Mr or Mrs ‘Rain On Your Parade’ might well contemplate why they even own a television; programming being so mind-numbingly bad these days. They might look back to a simpler time (that they never actually lived through), simply tuning in for a bit of Question Time or a quick chortle at Have I Got News For You.

This is all said as though we should chip in with a rapturous round of applause at this media martyr, and the sheer strength of will it must take to resist the allure of ITV. “Oh gosh,” we should say to this Dalai Lama of daytime television, “You certainly are clever. Please, save me from another episode of Jersey Shore before my brain is well and truly crushed in JWoww’s cleavage!” They smugly saunter off feeling big, feeling clever, feeling like yes, they should be held in some sort of higher esteem because they don’t dally in the realm of low brow telly. Should they hell.

I, for one, have always hated television snobs. Why anybody would resist the call of Take Me Out’s Paddy McGuiness simply in a bid to look intelligent is beyond me. There is a difference between people who simply do not enjoy those type of programmes and those who feel it is their sole purpose in life to end the career of Joey Essex, as well the lives of his fans. Surely if you are so above these shows, you wouldn’t spend so much time attempting to belittle those who aren’t? It always strikes me as a case of ‘the lady/lad doth protest too much.’ I’m certainly no football fan and, in light of that, I never feel the need to mention football. Ever. Except of course if Cristiano Ronaldo is playing, and that is for wholly unfootball-related reasons.

People have come to me in their droves, scorning Take Me Out’s objectification of women, The Kardashians’ glamourisation of stupidity and Eastenders’ remarkable ability to mix banality with sheer ludicrousness (defending Eastenders is often beyond me). It’s not always that much of a big deal – there doesn’t always have to be deep social commentary on every show. Nor is it bringing us a step closer to the apocalypse every time we tune in and have a giggle.

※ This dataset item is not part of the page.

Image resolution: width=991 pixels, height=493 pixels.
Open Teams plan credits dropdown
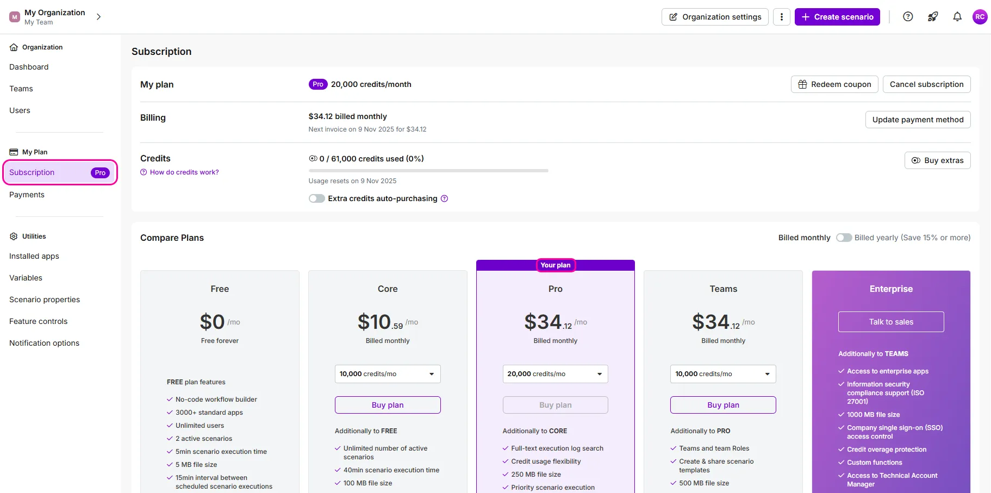coord(723,374)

Of course these shows are silly, and sometimes even downright stupid, but that’s exactly why I watch them. After a hard day sitting in a Contract Law seminar and realising I have no idea who this man is or what he’s talking about, there is nothing better than slipping into your pyjamas with a slice of pizza and chanting along ‘No likey, no lighty!’ with Paddy as two strangers rather sheepishly shake hands on their way to the all hailed ‘Isle of Fernandos’. And let’s admit it – we all secretly want to go to Fernandos. It’s all a form of escapism, and a very good one at that. Yes, there are wars raging overseas, and yes, this is happening whilst Kim Kardashian gets a pedicure. But having interest in one does not mean you cannot be interested in the other – the two are not mutually exclusive.

Those who really do rank the importance of Eastenders’ Heather Trott’s funeral above that of London mayoral election perhaps should consider revaluating their priorities – but most people don’t. A lot of people do enjoy a bit of Paddy and a bit of Paxman. It doesn’t make them one dimensional or unintellectual – it just makes them trash TV fans. Perhaps if the people who claim to hate these shows (that some admit to never watching a single episode of) actually bothered watching, they might even enjoy them. Or not. Either way, everyone is entitled to their own sense of entertainment. In the words of Paddy himself: ‘Let the snob see the telly!”